L'édito de Anthony Bekirov - La différence entre virtuosité et talent

Le 11 janvier 2023

DALL·E est une intelligence artificielle capable de «créer» une œuvre visuelle, photographique ou artistique, à partir d’une description donnée par un utilisateur (e.g. «des oursons en peluche faisant leurs courses en Égypte ancienne»). Le développement de cet outil ces dernières années pose de nombreux problèmes socioculturels et théoriques qui mériteraient tout un chapitre, mais que nous utiliserons ici seulement à titre d’exemple. Car d’aucuns crient déjà à la mort de l’artiste et réclament son bannissement de l’espace public. C’est que ces gens sont sans doute impressionnés par les images, voire les tableaux créés que DALL·E produit sans effort et qui peuvent ressembler aux années d’effort d’un peintre chevronné. Mais ce qu’on appelle déjà «AI art» est en réalité l’illusion de la création: le programme DALL·E a été nourri de plusieurs millions voire milliards d’images afin qu’il établisse une base de données ordonnées par mots-clés. De sorte que quand vous tapez «dans le style des années 80’s», DALL·E puisse avoir un large panel de ce qui est généralement considéré comme eighties visuellement pour le reproduire fidèlement. Et c’est là où le bât blesse. La série d’algorithmes qui compose le programme ne peut qu’assembler des contenus hétéroclites qui proviennent de sources externes, mais elle ne peut pas créer par elle-même de nouvelles formes. Elle peut faire un tableau à la Kandinsky, mais jamais elle ne pourrait apporter à l’histoire de l’art la même révolution formelle que ce dernier. Le génie improvise, le virtuose imite. DALL·E est un parfait mime, mais il n’a aucune créativité. Les artistes ne devraient donc avoir aucune crainte - plein d’autres choses les ont déjà tués.

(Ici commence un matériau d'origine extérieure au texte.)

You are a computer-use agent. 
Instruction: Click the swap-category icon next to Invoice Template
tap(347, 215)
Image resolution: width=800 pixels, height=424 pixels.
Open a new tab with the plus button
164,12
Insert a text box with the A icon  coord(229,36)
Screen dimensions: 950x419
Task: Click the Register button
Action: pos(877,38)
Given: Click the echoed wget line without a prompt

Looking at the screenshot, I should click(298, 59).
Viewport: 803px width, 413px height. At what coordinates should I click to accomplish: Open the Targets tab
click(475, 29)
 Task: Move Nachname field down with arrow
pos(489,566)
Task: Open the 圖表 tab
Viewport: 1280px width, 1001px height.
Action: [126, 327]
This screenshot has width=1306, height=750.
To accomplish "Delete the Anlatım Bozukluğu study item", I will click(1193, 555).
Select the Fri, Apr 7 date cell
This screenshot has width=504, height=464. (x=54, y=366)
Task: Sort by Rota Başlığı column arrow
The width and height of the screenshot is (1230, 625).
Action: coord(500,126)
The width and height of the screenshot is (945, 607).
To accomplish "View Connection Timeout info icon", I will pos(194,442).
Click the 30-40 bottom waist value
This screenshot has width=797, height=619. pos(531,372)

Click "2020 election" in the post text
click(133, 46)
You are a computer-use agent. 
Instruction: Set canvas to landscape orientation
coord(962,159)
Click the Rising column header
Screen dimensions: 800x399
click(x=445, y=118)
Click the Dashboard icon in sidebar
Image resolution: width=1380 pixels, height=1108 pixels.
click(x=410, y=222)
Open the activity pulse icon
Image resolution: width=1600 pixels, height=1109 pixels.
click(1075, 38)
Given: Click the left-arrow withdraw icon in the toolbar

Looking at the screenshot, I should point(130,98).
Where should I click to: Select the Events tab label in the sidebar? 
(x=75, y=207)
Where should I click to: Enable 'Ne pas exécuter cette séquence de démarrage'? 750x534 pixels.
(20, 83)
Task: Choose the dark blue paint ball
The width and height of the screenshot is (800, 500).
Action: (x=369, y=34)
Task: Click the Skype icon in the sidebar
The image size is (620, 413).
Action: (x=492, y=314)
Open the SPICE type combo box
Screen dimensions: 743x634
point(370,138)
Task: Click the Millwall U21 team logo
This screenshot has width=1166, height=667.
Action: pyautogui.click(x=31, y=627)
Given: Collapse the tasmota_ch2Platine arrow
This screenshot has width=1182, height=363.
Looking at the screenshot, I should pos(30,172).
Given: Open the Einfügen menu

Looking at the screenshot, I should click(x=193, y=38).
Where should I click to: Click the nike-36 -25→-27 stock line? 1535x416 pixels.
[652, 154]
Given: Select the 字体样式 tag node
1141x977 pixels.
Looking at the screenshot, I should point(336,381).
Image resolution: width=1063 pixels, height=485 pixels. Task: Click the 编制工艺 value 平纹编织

Ce qui nous mène à Avatar 2, qui est sur toutes les lèvres. Il faut en parler car c’est un événement populaire, et le cinéma est un art populaire. Mais nous avons deux griefs majeurs à son sujet. Premièrement, toute la communication alentour refuse de dire qu’il s’agit d’un film d’animation, comme si cela était bas, alors qu’il s’agit en tous points d’un Toy Story avec davantage de polygones. Deuxièmement, si James Cameron a certes atteint quelque chose comme l’image de synthèse la plus photoréaliste jamais vue sur écran, cela ne sauve ni le scénario ni la mise en scène. James Cameron, en niant que son film soit de l’animation donc une interprétation du «réel», et en insistant sur la qualité de l’effet visuel plus que tout le reste, s’amuse donc au même jeu que DALL·E, à savoir prétendre produire un objet et non pas le re-produire. Le remaster des films de Chaplin en 4K n’en a pas augmenté la valeur; de même, la virtuosité avec laquelle Cameron manie la motion capture ne devrait en rien être un argument pour racheter la platitude scénaristique d’Avatar.